- [Job 1]: Quote verbatim the lines of the records between the line holding "Select Microsoft: Protected EAP (PEAP) entry" and the line holding "will tap(347, 323).", inclusive.

- [Document]:
----

Online location: http://rpubs.com/jcross/titanic_trees

To access R and RStudio which are installed on the Saint Ann’s server you can go to: http://rstudio.saintannsny.org:8787/ and log in with your Saint Ann’s email address.

Past labs:

http://rpubs.com/jcross/titanic_plot

http://rpubs.com/jcross/intro_to_R

http://rpubs.com/jcross/titanic_transformation

Introduction

In this lab, we’ll create decision trees in order to predict who survived the sinking of the Titanic. We’ll start by loading the data and writing the code too find a branch. Then we’ll use the rpart package to build entire trees.

.libPaths("/home/rstudioshared/shared_files/packages")
library(dplyr)
library(ggplot2)

titanic <- read.csv("/home/rstudioshared/shared_files/data/titanic_train.csv")
titanic_test <- read.csv("/home/rstudioshared/shared_files/data/titanic_test.csv")

----

- [Job 2]: Condense the paragraph of the Titanic decision-tree lab that begins "In this lab, we'll create decision trees" into a single shorter sentence.

----

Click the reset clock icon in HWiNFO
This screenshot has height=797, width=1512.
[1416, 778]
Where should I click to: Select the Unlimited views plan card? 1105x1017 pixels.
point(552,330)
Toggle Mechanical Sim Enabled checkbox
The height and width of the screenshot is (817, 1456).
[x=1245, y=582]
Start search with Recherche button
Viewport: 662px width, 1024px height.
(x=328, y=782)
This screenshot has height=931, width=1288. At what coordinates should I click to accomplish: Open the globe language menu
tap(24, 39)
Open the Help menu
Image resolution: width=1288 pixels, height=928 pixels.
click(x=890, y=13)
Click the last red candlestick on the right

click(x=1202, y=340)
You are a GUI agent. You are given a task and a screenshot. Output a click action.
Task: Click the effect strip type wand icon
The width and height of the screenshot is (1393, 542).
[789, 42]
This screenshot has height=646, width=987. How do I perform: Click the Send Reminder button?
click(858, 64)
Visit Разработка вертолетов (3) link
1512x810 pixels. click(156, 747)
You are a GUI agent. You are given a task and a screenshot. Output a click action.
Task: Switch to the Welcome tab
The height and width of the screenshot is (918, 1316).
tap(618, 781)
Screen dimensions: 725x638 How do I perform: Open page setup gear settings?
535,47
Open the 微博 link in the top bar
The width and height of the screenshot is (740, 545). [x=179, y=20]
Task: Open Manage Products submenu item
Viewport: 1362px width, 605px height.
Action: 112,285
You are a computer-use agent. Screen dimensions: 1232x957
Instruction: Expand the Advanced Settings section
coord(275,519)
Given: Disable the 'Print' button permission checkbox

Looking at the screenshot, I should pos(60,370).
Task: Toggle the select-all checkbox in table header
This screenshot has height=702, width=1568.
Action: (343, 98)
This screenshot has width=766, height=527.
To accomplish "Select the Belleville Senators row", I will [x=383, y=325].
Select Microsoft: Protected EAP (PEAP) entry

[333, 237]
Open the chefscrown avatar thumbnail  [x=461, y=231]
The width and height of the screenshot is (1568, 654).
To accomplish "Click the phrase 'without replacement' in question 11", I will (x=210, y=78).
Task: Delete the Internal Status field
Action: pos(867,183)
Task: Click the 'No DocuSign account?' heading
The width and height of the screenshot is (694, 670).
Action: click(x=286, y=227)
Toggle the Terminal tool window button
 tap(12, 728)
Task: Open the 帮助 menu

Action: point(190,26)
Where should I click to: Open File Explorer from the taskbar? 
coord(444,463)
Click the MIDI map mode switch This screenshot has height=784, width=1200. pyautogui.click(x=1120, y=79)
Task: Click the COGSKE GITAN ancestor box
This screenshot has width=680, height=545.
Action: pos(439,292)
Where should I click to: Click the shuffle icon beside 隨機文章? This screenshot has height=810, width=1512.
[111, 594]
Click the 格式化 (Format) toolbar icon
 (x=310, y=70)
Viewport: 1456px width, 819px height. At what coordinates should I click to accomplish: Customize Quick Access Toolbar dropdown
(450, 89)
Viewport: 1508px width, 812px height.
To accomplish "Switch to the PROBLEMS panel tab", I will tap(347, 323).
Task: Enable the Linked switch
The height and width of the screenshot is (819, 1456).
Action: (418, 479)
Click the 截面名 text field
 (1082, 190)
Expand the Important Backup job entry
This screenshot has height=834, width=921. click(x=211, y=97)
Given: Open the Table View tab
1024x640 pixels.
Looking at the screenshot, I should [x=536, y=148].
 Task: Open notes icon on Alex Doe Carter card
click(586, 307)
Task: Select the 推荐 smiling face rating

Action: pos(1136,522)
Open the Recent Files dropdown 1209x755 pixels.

----

- [Expected answer 1]:
Select Microsoft: Protected EAP (PEAP) entry

[333, 237]
Open the chefscrown avatar thumbnail  [x=461, y=231]
The width and height of the screenshot is (1568, 654).
To accomplish "Click the phrase 'without replacement' in question 11", I will (x=210, y=78).
Task: Delete the Internal Status field
Action: pos(867,183)
Task: Click the 'No DocuSign account?' heading
The width and height of the screenshot is (694, 670).
Action: click(x=286, y=227)
Toggle the Terminal tool window button
 tap(12, 728)
Task: Open the 帮助 menu

Action: point(190,26)
Where should I click to: Open File Explorer from the taskbar? 
coord(444,463)
Click the MIDI map mode switch This screenshot has height=784, width=1200. pyautogui.click(x=1120, y=79)
Task: Click the COGSKE GITAN ancestor box
This screenshot has width=680, height=545.
Action: pos(439,292)
Where should I click to: Click the shuffle icon beside 隨機文章? This screenshot has height=810, width=1512.
[111, 594]
Click the 格式化 (Format) toolbar icon
 (x=310, y=70)
Viewport: 1456px width, 819px height. At what coordinates should I click to accomplish: Customize Quick Access Toolbar dropdown
(450, 89)
Viewport: 1508px width, 812px height.
To accomplish "Switch to the PROBLEMS panel tab", I will tap(347, 323).

- [Expected answer 2]: The lab builds decision trees to predict who survived the Titanic sinking, first loading the data and coding a single branch, then using the rpart package to build entire trees.